Uncertainty Quantification: Beyond Probability
Abstract: The need to account for uncertainty is intuitively self-evident across all technical communities, but there is less concurrence on the means of doing it. Within the confines of our own communities we’re tempted to believe that the methods we use are widely accepted as canonical. However, diverse approaches have been adopted to uncertainty quantification using methods based on fundamentally disparate concepts, uncertainty metrics, and means of analysis. The reasons that an uncertainty method is favored can be many: ease of application, simplicity of communication, economy of required analytical resources, defensibility of quantification, practicality of standardization, and conceptual acceptability, among others. Because communities can attach different weights to these criteria, preferred approaches differ. In this presentation, Dr. Steve Unwin will look at the pros and cons of a range of quantitative uncertainty characterization approaches.

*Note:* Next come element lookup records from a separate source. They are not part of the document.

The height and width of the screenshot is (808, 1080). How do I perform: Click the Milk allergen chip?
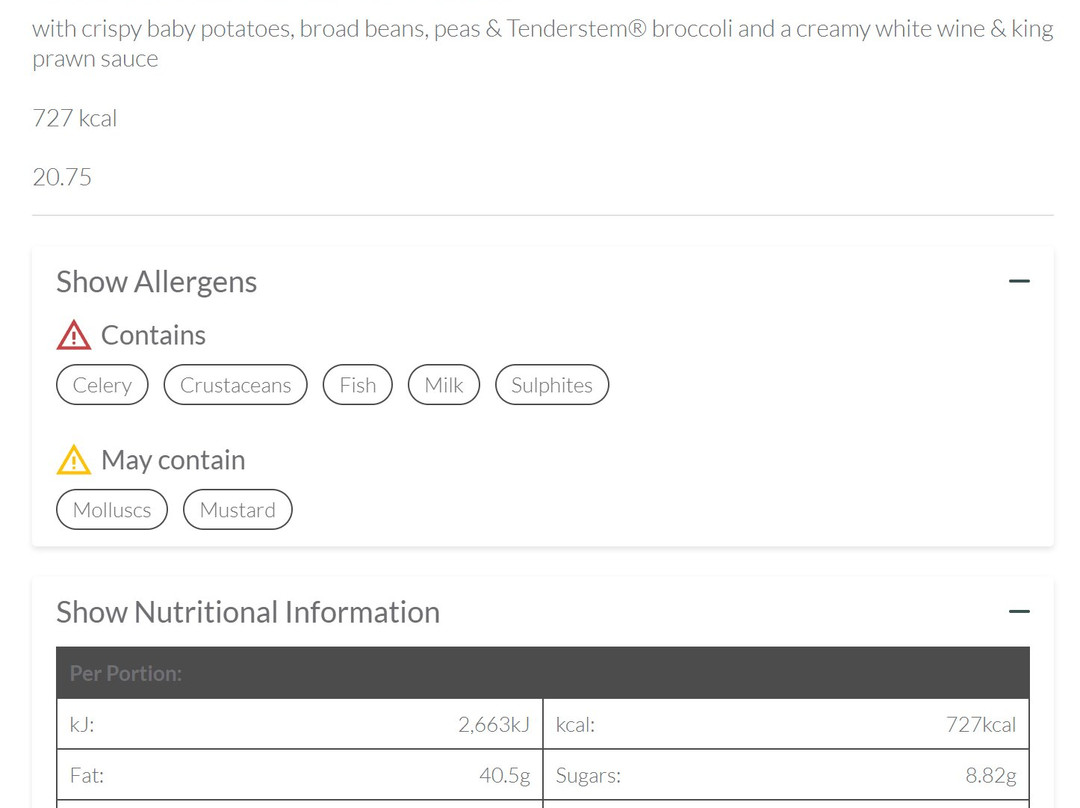click(x=444, y=385)
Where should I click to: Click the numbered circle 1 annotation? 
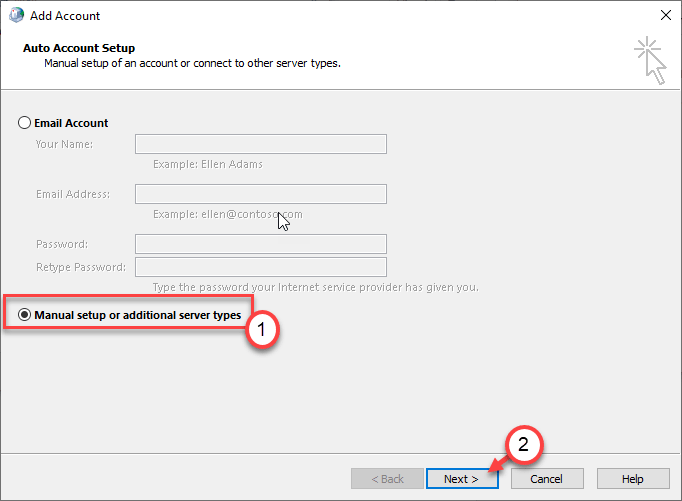point(260,327)
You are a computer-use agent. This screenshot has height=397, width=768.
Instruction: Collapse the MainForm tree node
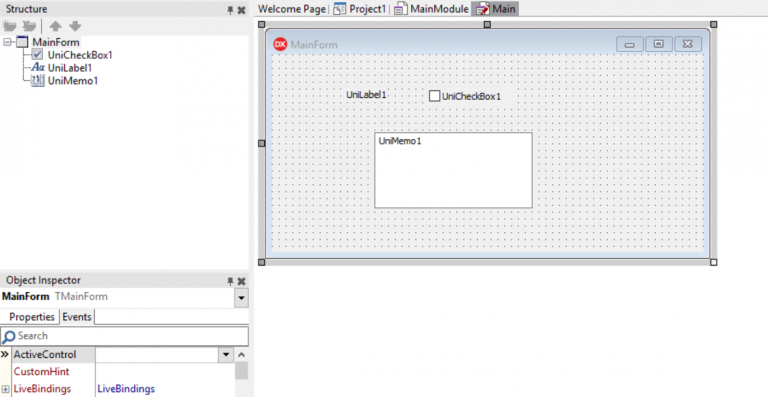tap(7, 42)
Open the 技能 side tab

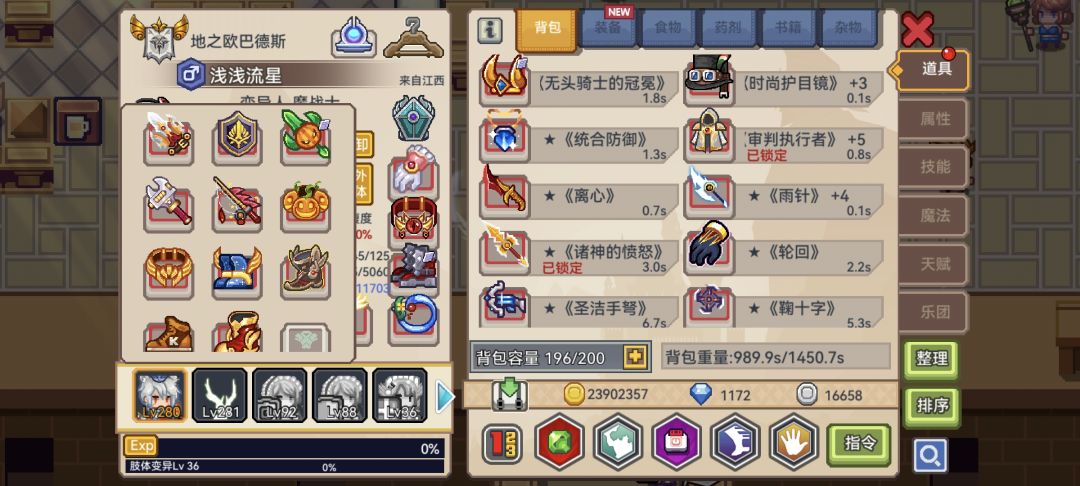pyautogui.click(x=935, y=167)
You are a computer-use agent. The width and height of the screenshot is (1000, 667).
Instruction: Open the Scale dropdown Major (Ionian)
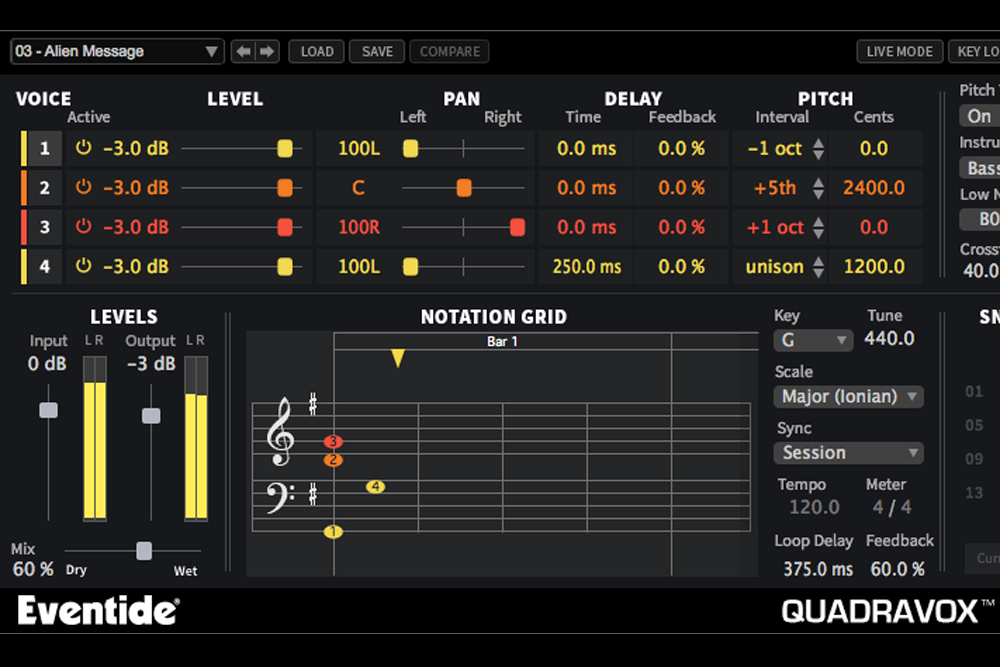[848, 397]
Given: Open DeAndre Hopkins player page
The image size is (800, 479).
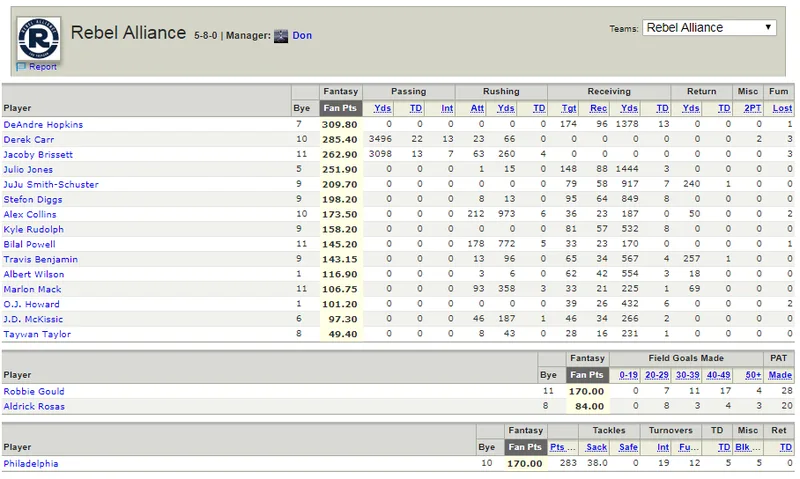Looking at the screenshot, I should pos(43,124).
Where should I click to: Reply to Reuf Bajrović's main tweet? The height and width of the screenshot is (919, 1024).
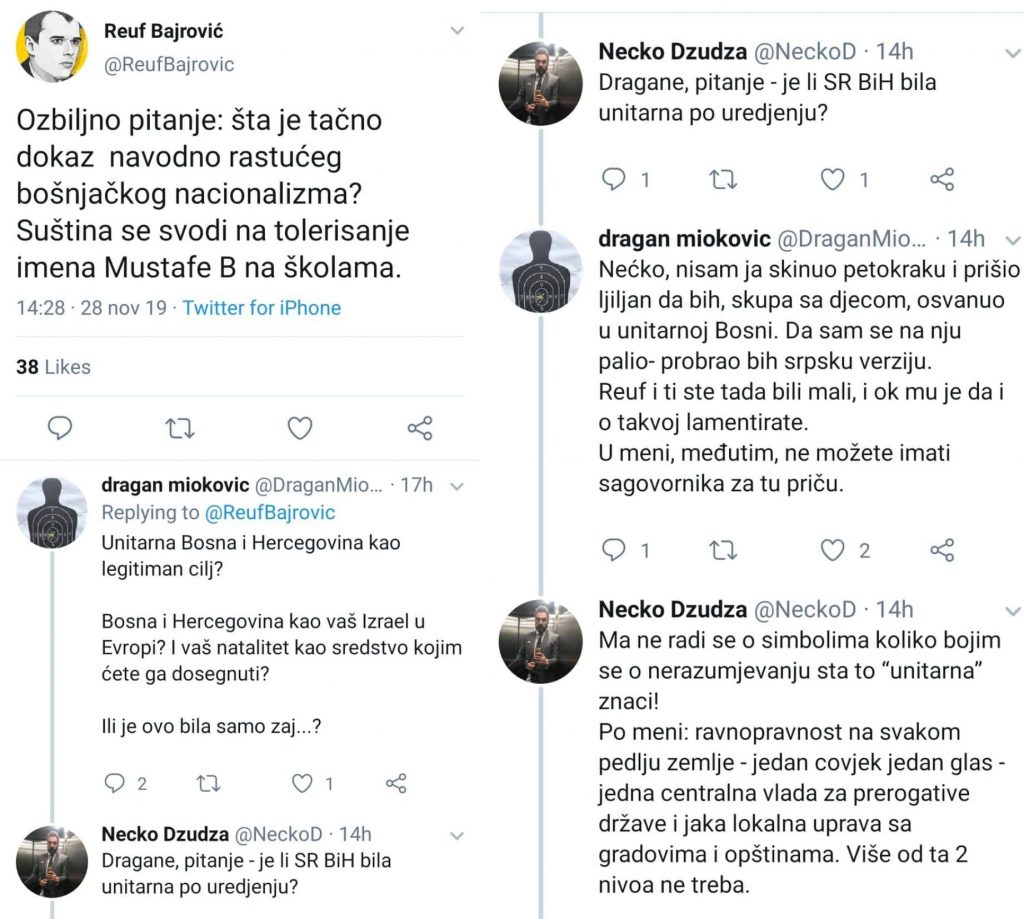tap(59, 428)
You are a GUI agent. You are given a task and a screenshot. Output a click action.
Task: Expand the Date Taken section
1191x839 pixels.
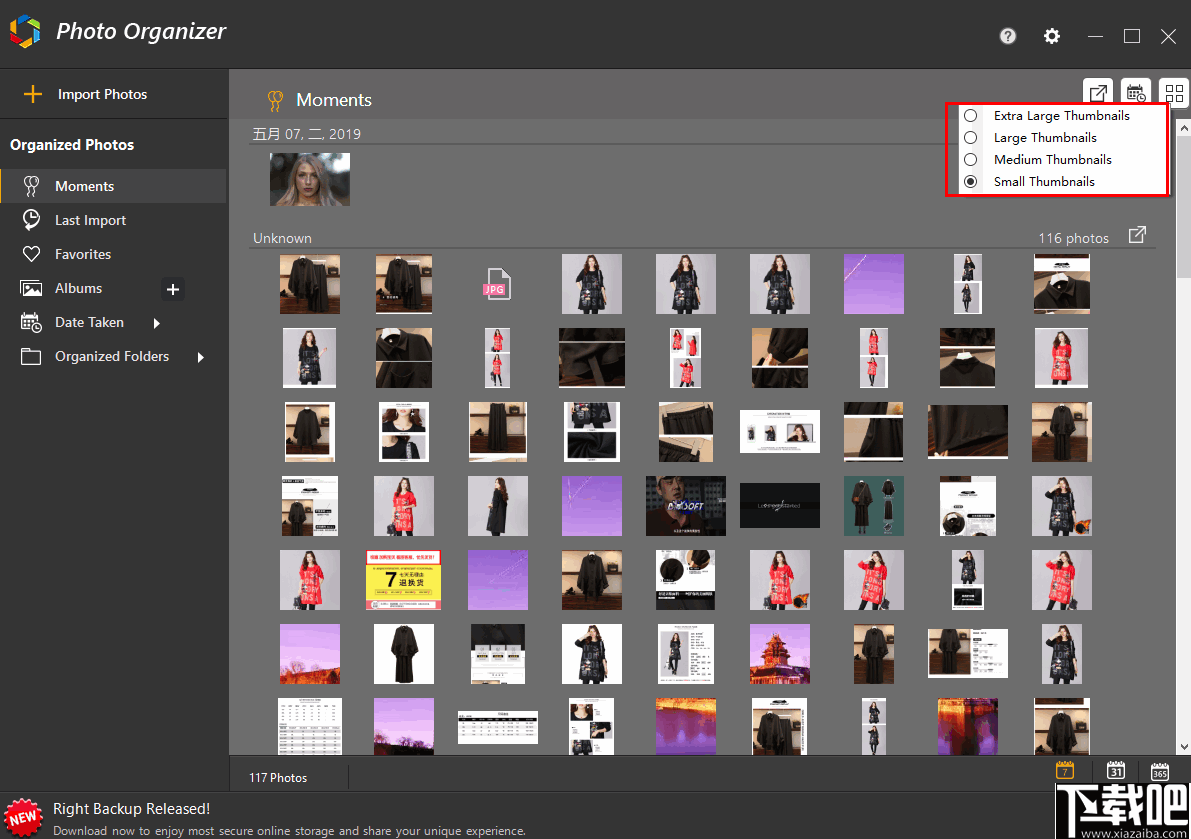pyautogui.click(x=90, y=322)
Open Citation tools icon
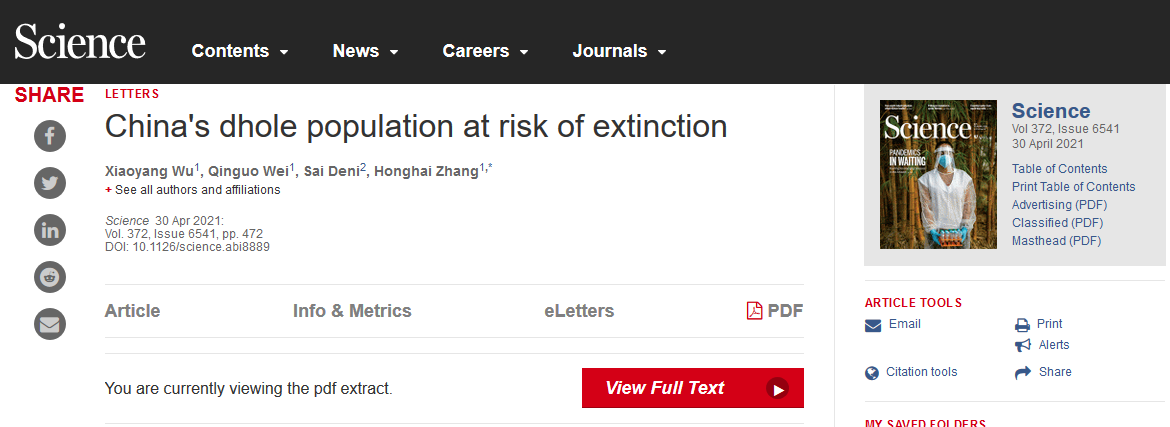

Bio: Dr. Unwin's career has centered on the development of uncertainty and risk-analytic methodologies, their application to multi-domain problems of national and commercial importance, and the founding of businesses on those capabilities. He has developed methods and models for risk-informed decision-making that continue to be applied in numerous sectors, including nuclear energy, oil & gas, power grid infrastructure, renewable energy, national security, climate adaptation, the chemical process industries, and the fossil energy sector. Before joining Pacific Northwest National Laboratory in 2006 he founded Brookhaven National Laboratory's Safety Integration Group, SAIC's Risk & Reliability Management Division, Battelle's Integrated Risk Management Group, and Unwin Company - Integrated Risk Management which is a continuing risk management resource to commercial and government clients. He has contributed substantially to the international literature on risk and uncertainty, and currently supports numerous federal sponsors in the risk-informed management of programs and resources. He holds a bachelors degree in physics from Imperial College, London and a doctorate in theoretical physics from the University of Manchester, UK.